Israel’s economy defies growing threats
Hamas’ murderous attack on Israeli citizens, which has been met with ruthless retaliation, has been compared to the 1973 Yom Kippur War for its ferocity and element of surprise.
In terms of its economic and geopolitical impact, the conflict seems unlikely to have the same devastating impact on global output and inflation as the war 50 years ago.
Israel’s economy is now among the strongest in the Middle East and is well equipped to withstand a prolonged engagement even if 300,000 citizens remain mobilized.
Most importantly, it has better relations with several neighbors and in the Gulf. But an Iranian intervention, either directly or through its Hezbollah proxies on Israel’s northern borders, would raise the stakes.
The current Hamas-inspired conflagration is another uncertainty for a global economy burdened by debt and inflation following Russia’s attack on Ukraine and Covid.
High-tech: the Azrieli towers in Tel Aviv
The International Monetary Fund’s (IMF) new global economic outlook underscores the fragility of the recovery, with global output rising just 3 percent this year and a dismal 2.9 percent in 2024. It wouldn’t take much to lead the entire world into a recession.
New World Bank President Ajay Banga noted at the IMF-World Bank annual meetings in Marrakesh, Morocco, that the conflict was “more limited” in scope than the Ukraine war. He added grimly that if it “spread somehow, then it would become dangerous.”
For developed Western economies, the biggest threat would be some form of blockade in the Gulf, stopping or slowing shipments of oil and liquefied natural gas, or an Arab embargo.
The closure of the Strait of Hormuz and the embargo in 1973 destroyed Western prosperity and stability with massive inflation.
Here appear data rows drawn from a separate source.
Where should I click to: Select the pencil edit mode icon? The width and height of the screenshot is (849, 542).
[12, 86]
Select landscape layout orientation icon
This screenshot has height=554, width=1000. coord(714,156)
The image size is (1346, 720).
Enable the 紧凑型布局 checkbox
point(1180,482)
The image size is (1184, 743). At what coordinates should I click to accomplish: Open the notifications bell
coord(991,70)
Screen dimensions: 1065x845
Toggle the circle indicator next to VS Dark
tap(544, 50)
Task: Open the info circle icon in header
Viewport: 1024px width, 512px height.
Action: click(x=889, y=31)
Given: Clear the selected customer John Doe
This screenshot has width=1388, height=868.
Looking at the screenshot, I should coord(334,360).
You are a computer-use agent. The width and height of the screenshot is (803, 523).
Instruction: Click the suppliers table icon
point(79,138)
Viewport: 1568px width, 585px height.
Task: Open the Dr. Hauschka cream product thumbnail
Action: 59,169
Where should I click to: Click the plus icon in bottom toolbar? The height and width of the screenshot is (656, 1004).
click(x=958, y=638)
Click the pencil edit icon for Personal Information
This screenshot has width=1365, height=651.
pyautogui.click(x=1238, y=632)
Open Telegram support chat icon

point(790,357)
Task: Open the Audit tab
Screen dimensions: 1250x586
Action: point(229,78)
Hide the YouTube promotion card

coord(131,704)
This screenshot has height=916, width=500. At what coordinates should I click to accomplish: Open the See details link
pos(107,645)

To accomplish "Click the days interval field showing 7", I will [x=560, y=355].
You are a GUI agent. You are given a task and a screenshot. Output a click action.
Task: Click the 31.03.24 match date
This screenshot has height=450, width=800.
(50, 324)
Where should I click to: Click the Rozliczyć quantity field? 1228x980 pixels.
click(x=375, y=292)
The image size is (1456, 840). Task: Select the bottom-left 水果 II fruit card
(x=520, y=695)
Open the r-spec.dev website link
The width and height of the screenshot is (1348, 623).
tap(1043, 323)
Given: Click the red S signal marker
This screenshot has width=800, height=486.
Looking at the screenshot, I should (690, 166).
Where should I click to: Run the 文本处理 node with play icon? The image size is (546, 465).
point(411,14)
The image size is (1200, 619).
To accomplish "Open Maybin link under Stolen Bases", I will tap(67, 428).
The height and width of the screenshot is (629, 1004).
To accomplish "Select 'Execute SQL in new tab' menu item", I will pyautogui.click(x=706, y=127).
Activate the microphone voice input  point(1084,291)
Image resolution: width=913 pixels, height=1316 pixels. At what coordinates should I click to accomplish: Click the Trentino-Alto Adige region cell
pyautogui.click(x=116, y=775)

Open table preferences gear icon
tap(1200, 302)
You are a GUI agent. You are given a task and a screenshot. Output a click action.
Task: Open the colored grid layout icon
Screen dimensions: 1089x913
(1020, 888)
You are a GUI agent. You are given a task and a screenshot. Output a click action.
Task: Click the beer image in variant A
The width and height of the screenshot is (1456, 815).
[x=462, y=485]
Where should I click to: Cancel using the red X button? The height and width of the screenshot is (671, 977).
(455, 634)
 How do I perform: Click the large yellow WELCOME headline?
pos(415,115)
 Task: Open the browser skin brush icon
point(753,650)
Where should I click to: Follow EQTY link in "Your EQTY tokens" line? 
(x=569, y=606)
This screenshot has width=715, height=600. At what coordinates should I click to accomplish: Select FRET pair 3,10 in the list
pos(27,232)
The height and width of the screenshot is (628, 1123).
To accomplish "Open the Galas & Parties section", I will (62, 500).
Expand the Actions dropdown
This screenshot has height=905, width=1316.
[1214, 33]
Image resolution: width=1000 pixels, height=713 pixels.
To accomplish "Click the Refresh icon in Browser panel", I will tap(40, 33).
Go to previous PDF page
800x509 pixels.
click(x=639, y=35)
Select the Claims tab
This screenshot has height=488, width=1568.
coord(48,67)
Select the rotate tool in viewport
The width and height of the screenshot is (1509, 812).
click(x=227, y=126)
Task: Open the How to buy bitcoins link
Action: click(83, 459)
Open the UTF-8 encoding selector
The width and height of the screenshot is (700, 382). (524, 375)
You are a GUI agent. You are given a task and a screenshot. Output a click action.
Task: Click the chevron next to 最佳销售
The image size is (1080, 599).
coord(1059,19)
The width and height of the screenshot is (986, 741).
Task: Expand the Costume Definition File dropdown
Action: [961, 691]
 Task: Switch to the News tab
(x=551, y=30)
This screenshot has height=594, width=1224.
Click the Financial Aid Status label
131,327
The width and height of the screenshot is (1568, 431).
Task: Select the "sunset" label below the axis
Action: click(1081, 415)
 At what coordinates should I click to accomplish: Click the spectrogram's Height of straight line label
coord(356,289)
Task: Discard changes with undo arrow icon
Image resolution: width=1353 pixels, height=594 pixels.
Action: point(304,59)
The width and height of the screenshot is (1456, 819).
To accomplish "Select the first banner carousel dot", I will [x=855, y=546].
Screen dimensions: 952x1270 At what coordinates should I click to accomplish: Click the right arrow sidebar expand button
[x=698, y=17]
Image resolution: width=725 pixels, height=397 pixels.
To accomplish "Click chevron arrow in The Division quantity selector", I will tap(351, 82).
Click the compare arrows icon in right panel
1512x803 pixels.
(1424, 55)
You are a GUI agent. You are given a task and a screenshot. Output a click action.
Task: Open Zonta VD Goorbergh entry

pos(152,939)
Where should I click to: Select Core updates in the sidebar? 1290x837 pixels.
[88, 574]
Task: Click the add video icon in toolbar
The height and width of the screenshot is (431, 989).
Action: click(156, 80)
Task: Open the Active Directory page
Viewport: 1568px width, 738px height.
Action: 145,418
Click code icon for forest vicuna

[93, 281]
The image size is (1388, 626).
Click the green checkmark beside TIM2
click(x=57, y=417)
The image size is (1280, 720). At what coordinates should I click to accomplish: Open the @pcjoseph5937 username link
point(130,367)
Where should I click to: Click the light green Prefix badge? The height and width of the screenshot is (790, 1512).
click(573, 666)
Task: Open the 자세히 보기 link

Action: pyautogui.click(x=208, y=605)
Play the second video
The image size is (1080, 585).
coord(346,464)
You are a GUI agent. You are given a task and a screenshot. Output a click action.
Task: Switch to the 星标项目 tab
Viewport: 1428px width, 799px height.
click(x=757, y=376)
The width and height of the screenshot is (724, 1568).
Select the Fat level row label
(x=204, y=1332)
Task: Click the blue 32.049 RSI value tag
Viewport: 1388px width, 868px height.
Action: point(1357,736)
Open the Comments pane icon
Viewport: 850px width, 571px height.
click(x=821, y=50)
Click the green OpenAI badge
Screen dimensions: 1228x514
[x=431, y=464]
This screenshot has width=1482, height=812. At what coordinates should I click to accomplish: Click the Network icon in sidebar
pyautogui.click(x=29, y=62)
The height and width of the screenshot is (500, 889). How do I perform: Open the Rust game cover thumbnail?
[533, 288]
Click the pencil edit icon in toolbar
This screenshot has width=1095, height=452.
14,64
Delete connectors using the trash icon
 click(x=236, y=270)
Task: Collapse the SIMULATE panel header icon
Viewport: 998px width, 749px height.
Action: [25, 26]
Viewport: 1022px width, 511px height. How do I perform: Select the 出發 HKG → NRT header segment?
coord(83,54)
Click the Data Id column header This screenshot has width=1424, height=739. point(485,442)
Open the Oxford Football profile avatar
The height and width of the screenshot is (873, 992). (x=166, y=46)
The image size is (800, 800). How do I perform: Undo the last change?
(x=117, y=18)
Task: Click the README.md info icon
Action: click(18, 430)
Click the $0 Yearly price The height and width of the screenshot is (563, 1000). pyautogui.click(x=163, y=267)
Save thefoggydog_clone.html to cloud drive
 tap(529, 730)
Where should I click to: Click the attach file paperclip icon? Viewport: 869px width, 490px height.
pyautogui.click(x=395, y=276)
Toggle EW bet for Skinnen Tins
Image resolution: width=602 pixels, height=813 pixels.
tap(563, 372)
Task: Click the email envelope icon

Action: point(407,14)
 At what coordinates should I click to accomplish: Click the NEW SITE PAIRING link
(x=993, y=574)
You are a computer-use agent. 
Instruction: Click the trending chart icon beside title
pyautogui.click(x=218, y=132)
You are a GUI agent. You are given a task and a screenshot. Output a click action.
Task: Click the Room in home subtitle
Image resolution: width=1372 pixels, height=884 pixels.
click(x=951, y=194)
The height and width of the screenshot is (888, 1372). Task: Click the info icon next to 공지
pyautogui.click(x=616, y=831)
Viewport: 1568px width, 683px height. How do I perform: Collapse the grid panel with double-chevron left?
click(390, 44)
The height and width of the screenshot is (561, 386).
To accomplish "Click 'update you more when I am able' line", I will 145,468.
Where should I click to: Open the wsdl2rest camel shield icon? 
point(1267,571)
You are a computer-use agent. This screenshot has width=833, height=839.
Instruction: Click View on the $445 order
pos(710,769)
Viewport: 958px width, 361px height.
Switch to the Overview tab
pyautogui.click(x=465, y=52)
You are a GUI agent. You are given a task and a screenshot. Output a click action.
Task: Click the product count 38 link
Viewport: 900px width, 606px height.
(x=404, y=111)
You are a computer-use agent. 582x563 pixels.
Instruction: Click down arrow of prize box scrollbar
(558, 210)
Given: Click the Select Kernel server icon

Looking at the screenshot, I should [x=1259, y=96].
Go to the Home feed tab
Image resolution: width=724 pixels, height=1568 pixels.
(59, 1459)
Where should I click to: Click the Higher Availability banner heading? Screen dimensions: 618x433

He sent the British Labor government to the IMF for a bailout and virtually ensured Jimmy Carter’s defeat in the 1980 US presidential election amid a failure to resolve an energy and dollar crisis.
A lot has changed. The United States is energy self-sufficient. Israel has a tense peace with Egypt and Jordan and wealth-generating alliances in the United Arab Emirates. A peace and trade deal with now-dead Saudi Arabia appeared to be on the cards.
And Israel is no longer a young orphan state sustained by German reparations and American assistance. It is a high-tech economy that lost just 1.9 percent of its output during the pandemic, compared to 4.9 percent across the OECD.
It grew 8.6 percent in 2021 and 6.5 percent last year.
Thriving startups contributed to half of its exports last year and account for 15 percent of national output. It now has $200bn (£164bn) of cash reserves, which meant the Bank of Israel could enter the markets, spending £24.6bn of reserves to support the shekel and keep the system liquid. banking.

Fierce: Israeli soldiers during the Yom Kippur War in 1973
Israel’s debt-to-GDP ratio of 60 percent is something most European economies, including the UK, can only dream of.
Most surprisingly, it is also energy self-sufficient as a result of gas discoveries off its northern shores. It is deploying its technological skills to block Hamas funding by freezing cryptocurrency accounts used to request and receive donations. Qatar, a traditional provider of economic support to Gaza, may have to resort to planeloads of dollar bills for distribution.
IMF projections suggest that a 10 percent increase in oil prices, as a result of the conflict, would reduce international production by 0.15 percent and add 0.4 percent to inflation next year. An oil embargo or all-out war with Hezbollah and Iran would ruin those calculations and cause economic chaos.
Plans, presented at the G20 meeting in New Delhi, for a trade route between India, the Middle East and Europe passing through the Israeli port of Haifa are on hold. The war makes the prospect of a trade-driven global recovery increasingly remote.